Namun, tantangan dalam komunikasi antarprofesi juga terlihat. Dalam situasi di mana hierarki diamati secara kaku, apoteker terkadang ragu untuk menantang atau mempertanyakan keputusan yang dibuat oleh dokter senior. Hal ini kadang-kadang menyebabkan keterlambatan dalam mengatasi potensi masalah terkait pengobatan. Pengalaman ini menggarisbawahi pentingnya membina lingkungan di mana semua profesional kesehatan merasa diberdayakan untuk menyuarakan keahlian dan keprihatinan mereka untuk perbaikan perawatan pasien.

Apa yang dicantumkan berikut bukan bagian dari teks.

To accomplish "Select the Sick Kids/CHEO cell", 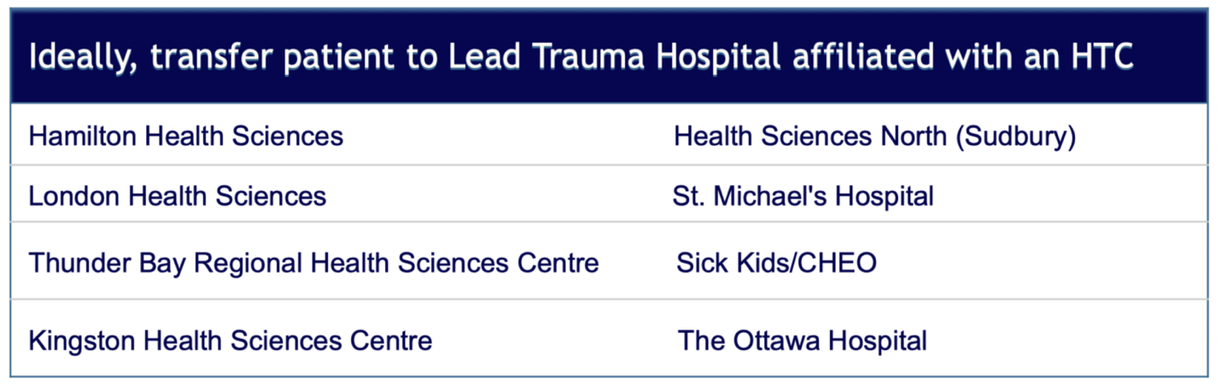I will [776, 263].

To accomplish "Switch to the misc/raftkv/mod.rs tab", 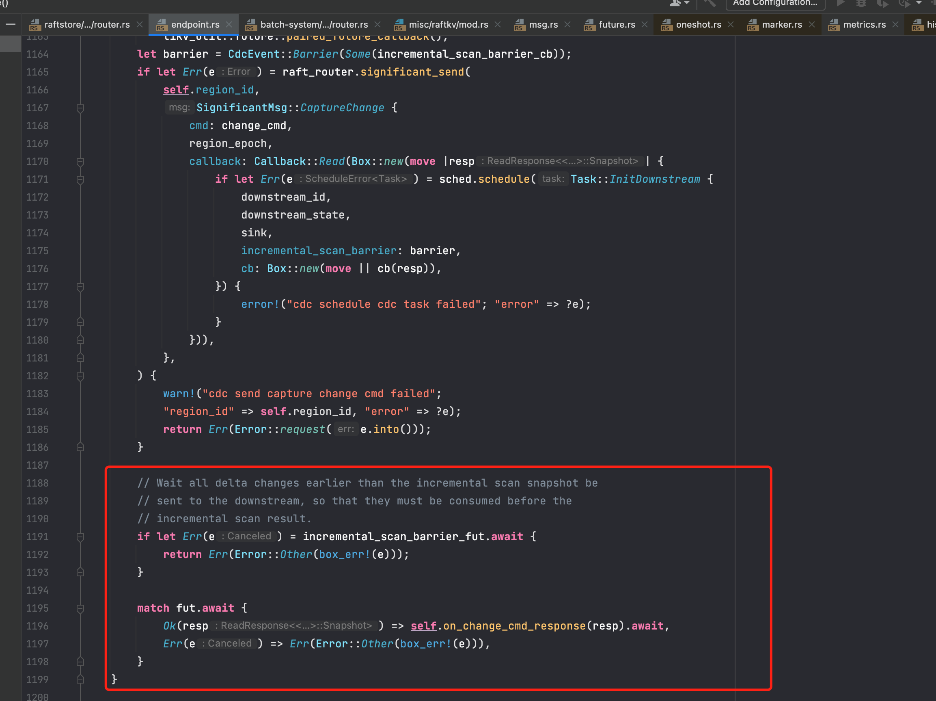I will click(449, 24).
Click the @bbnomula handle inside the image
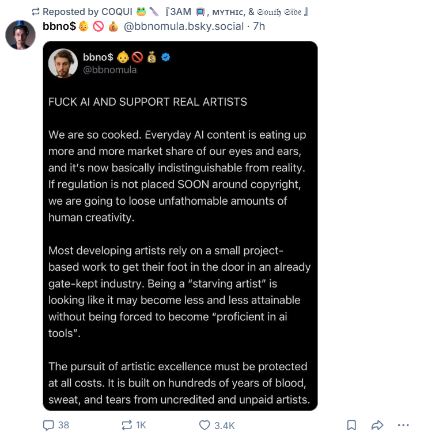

While the overall standard of communication at Rumah Sakit Universitas Airlangga was commendable, my observations revealed areas for improvement. One significant challenge was managing communication in high-stress situations, such as during peak hours at the pharmacy. Under such circumstances, the pressure to serve a large number of patients often resulted in rushed interactions, where non-verbal cues of empathy and attentiveness were inadvertently overlooked.
ADVERTISEMENT
Keterlibatan dengan Masyarakat Umum
Interaksi profesional kesehatan dengan masyarakat umum menghadirkan tantangan unik, terutama dalam menjembatani kesenjangan pengetahuan dan mengatasi kesalahpahaman tentang obat-obatan dan perawatan. Selama pengamatan saya, saya mencatat bahwa apoteker sering memainkan peran penting dalam menghilangkan mitos dan memberikan informasi yang akurat tentang obat bebas dan tindakan kesehatan pencegahan.

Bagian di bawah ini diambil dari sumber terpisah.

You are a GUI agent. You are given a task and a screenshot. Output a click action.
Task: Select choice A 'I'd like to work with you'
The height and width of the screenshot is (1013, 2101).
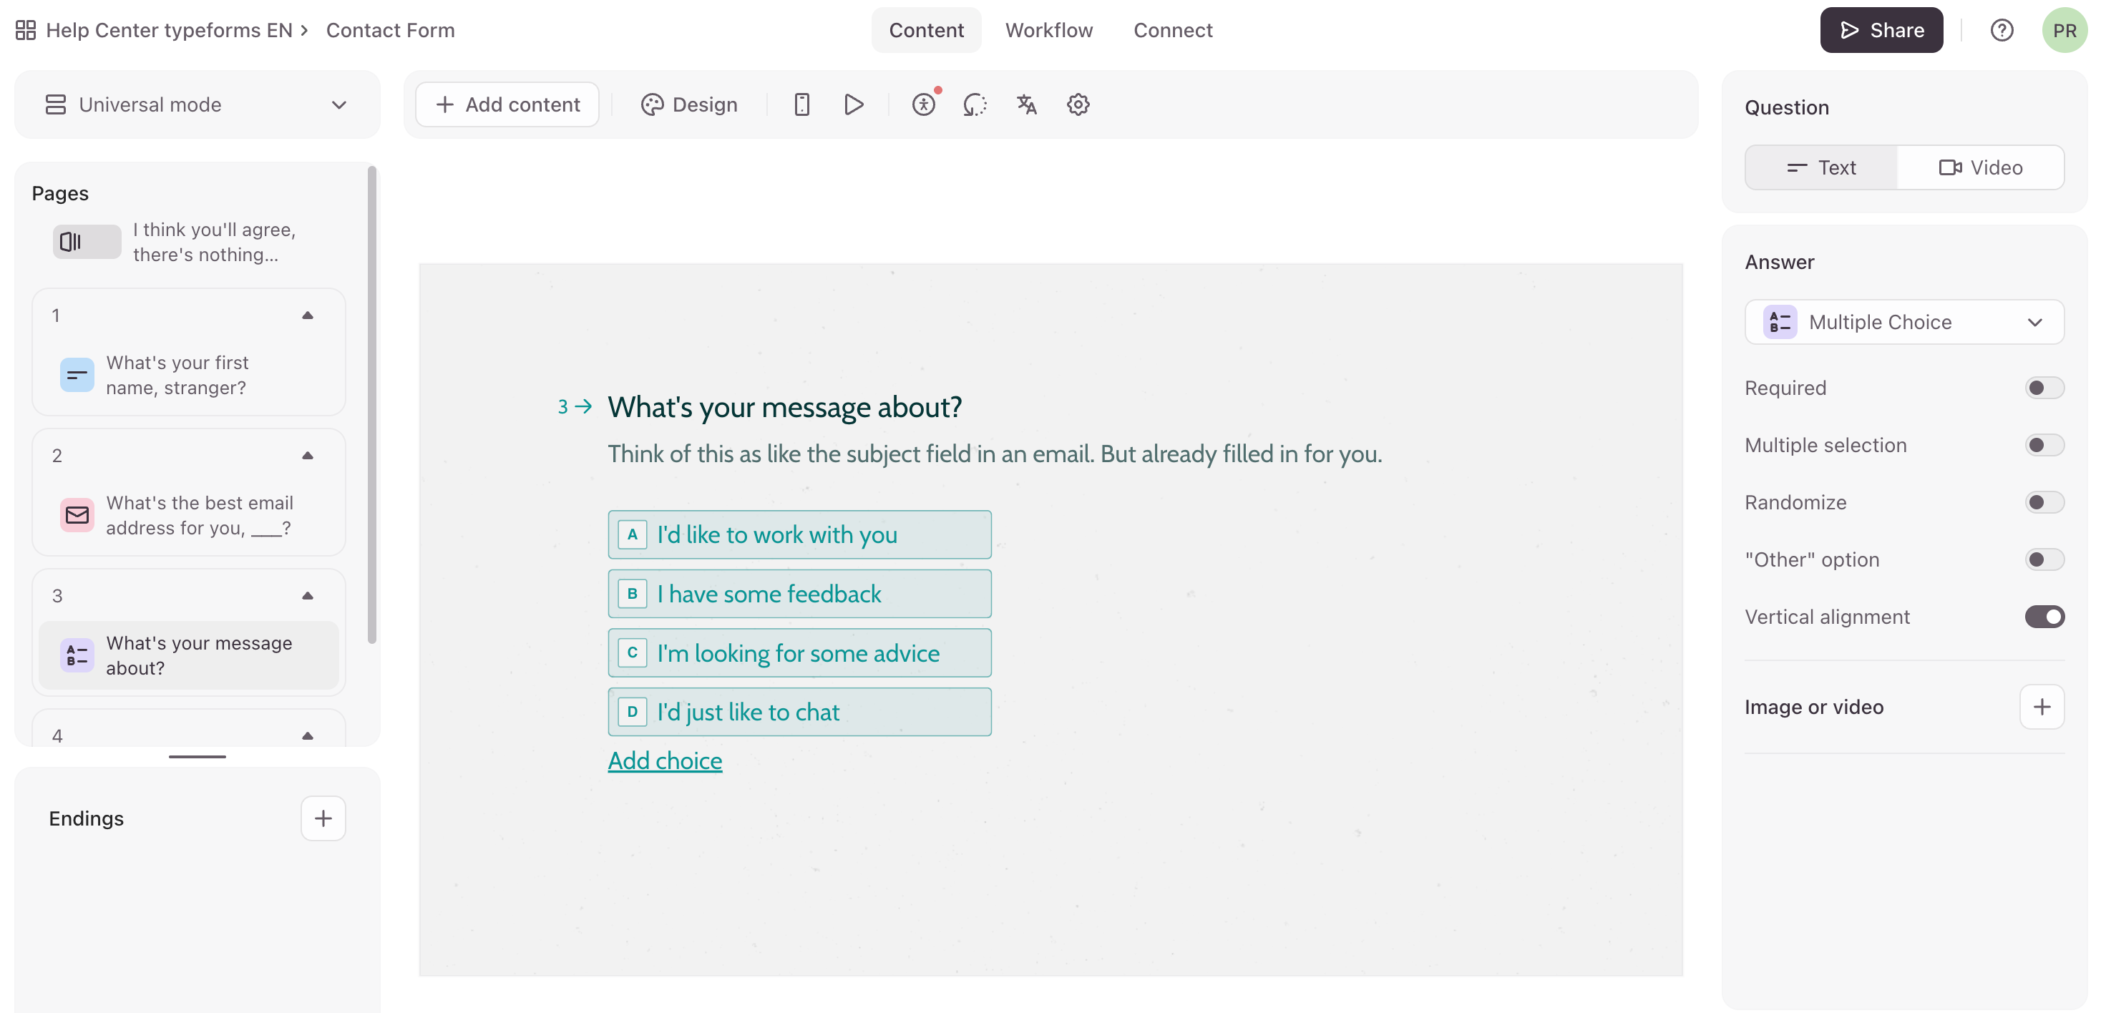pos(798,534)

Misalnya, ketika anggota keluarga pasien menyatakan keprihatinan tentang efek samping antibiotik yang diresepkan, apoteker dengan sabar menjelaskan manfaat dan risikonya, menggunakan analogi yang relevan untuk meningkatkan pemahaman. Pendekatan ini tidak hanya mengurangi kecemasan keluarga tetapi juga memberdayakan mereka untuk mendukung kepatuhan pengobatan pasien. Interaksi semacam itu menyoroti peran ganda apoteker sebagai pendidik dan advokat literasi kesehatan dalam masyarakat.
ADVERTISEMENT
Pengamatan dan Wawasan Kritis
Salah satu kesadaran paling mendalam dari pengamatan saya adalah potensi terapeutik komunikasi dalam perawatan kesehatan. Lebih dari sekadar menyampaikan informasi, komunikasi yang efektif memiliki kekuatan untuk mengurangi kecemasan, membangun kepercayaan, dan memotivasi pasien menuju perilaku kesehatan yang lebih baik. Dalam konteks farmasi, di mana pasien sering mencari bimbingan dan kepastian tentang obat-obatan mereka, kemampuan untuk berkomunikasi secara efektif dapat secara signifikan meningkatkan kepuasan dan hasil pasien.

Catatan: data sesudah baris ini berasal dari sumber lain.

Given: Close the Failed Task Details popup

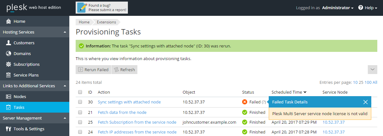Looking at the screenshot, I should [x=365, y=102].
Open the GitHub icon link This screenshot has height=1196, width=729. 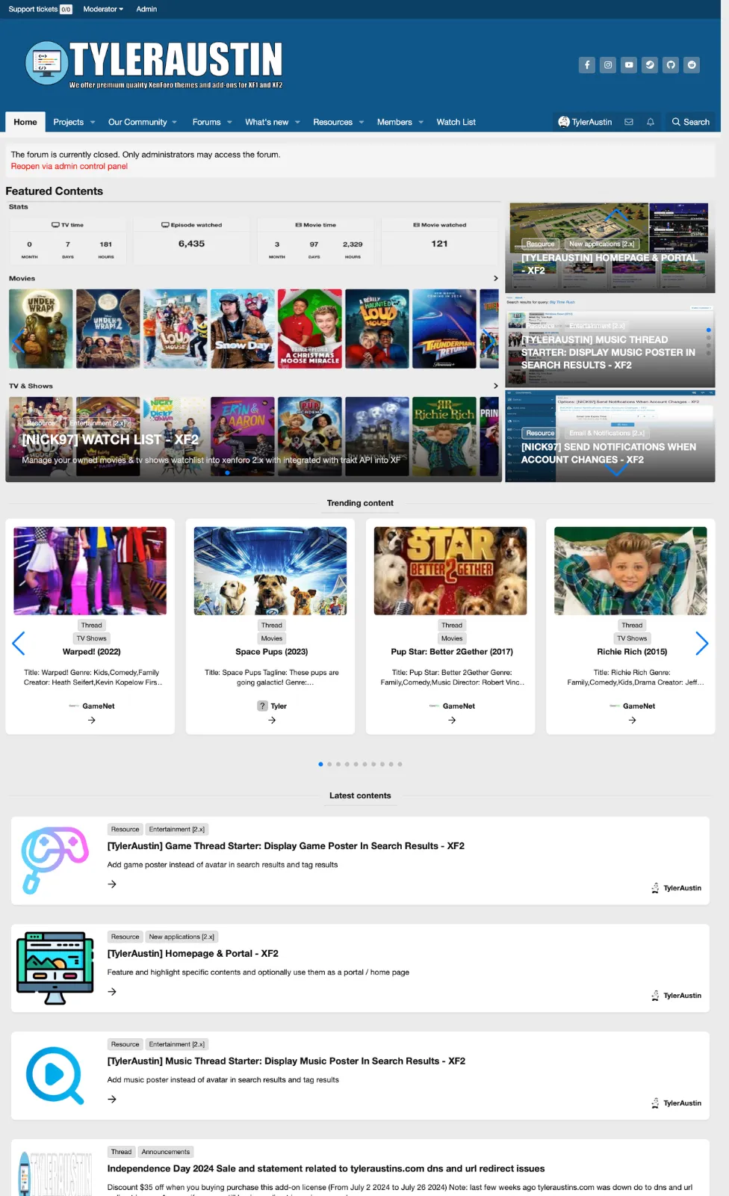(x=671, y=65)
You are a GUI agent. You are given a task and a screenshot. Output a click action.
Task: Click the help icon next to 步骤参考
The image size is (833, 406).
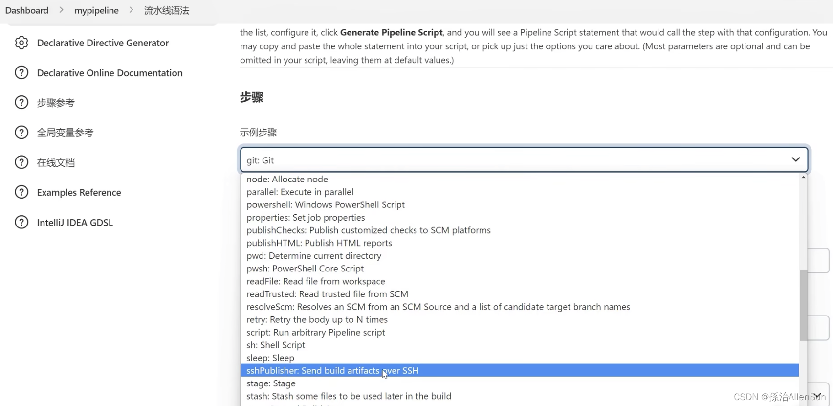click(22, 102)
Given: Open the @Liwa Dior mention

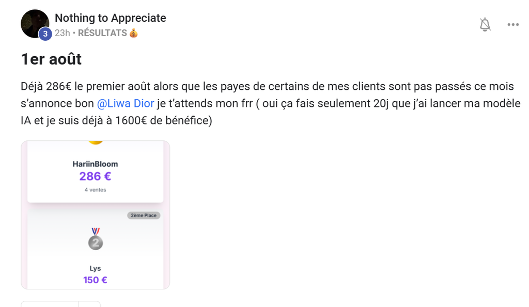Looking at the screenshot, I should pyautogui.click(x=126, y=104).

Misalnya, kemampuan apoteker untuk dengan sabar mengatasi ketakutan pasien tentang penggunaan obat jangka panjang tidak hanya memastikan kepatuhan tetapi juga memberdayakan pasien untuk mengambil peran aktif dalam mengelola kondisi mereka. Interaksi semacam itu menunjukkan bagaimana komunikasi berfungsi sebagai jembatan antara keahlian teknis dan perawatan yang penuh kasih.
ADVERTISEMENT
Kesimpulannya, pengalaman saya di Rumah Sakit Universitas Airlangga memperkuat peran penting komunikasi dalam perawatan kesehatan, terutama dalam praktik farmasi. Komunikasi verbal dan non-verbal, interaksi antarprofesional, dan pertukaran dengan masyarakat umum masing-masing memainkan peran unik dalam membentuk kualitas perawatan. Sementara lembaga menunjukkan fondasi yang kuat dalam komunikasi yang efektif, peluang untuk perbaikan tetap ada, terutama dalam mengelola situasi stres tinggi dan mengatasi hambatan bahasa.
Sebagai profesional kesehatan, kita harus terus mengasah keterampilan komunikasi kita, menyadari bahwa keterampilan itu sama pentingnya dengan keahlian teknis kita. Dengan menumbuhkan kejelasan, empati, dan kolaborasi dalam interaksi kita, kita tidak hanya dapat meningkatkan hasil kesehatan tetapi juga menjunjung tinggi martabat dan kepercayaan mereka yang kita layani.